Bancomat, Bizum, Sibs-Mb Way e Vipps MobilePay (membri dell'EuroPA Alliance) ed Epi-European Payment Initiative «annunciano la firma di un protocollo d’intesa che segna un passo decisivo verso il rafforzamento della sovranità dei pagamenti in Europa».

Una nota congiunta spiega che la «cooperazione riunisce tutti i principali circuiti di pagamento europei, con l’ambizione comune di consentire pagamenti transfrontalieri senza soluzione di continuità in tutta Europa entro il 2027».

Il memorandum of understanding «è una pietra miliare fondamentale per l’autonomia strategica dell'Europa nei pagamenti.

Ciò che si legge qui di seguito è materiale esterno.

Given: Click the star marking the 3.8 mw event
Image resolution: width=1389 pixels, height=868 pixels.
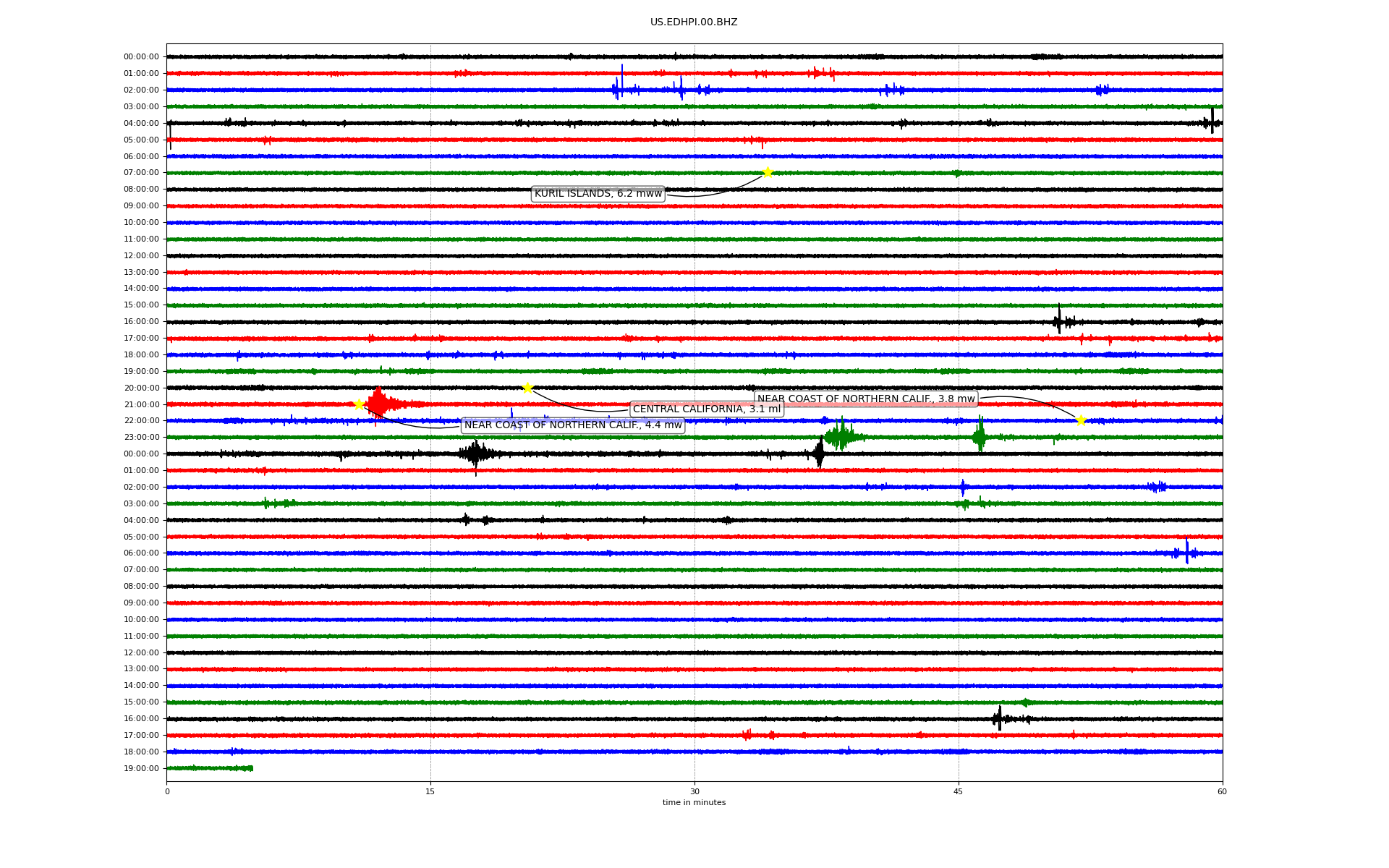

In un momento in cui l’Europa rimane fortemente dipendente da attori non europei, questa iniziativa guidata dal settore dimostra che le banche e i fornitori di servizi di pagamento europei dispongono sia dell'infrastruttura che delle dimensioni necessarie per offrire rapidamente un'alternativa concreta».

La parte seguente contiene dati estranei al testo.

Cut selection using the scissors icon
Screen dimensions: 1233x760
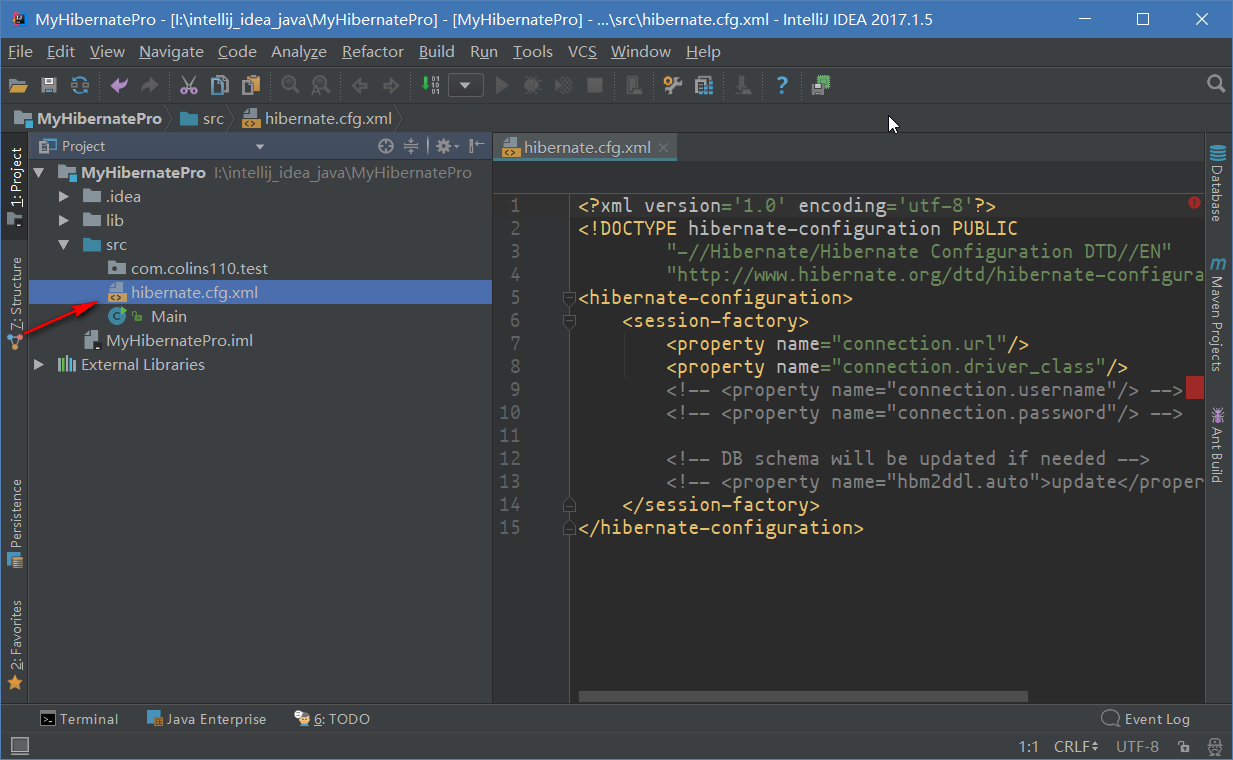coord(187,84)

«L’intesa - si legge - riunisce circuiti che attualmente servono circa 130 milioni di utenti» e al momento del lancio «coprirà 13 paesi europei, che insieme rappresentano già circa il 72% della popolazione dell’Unione europea e della Norvegia». Una volta realizzato il progetto, «i consumatori europei continueranno a utilizzare la loro soluzione preferita attuale, ora con una portata europea più ampia, beneficiando di un’esperienza utente coerente con quella a cui sono abituati sul mercato domestico».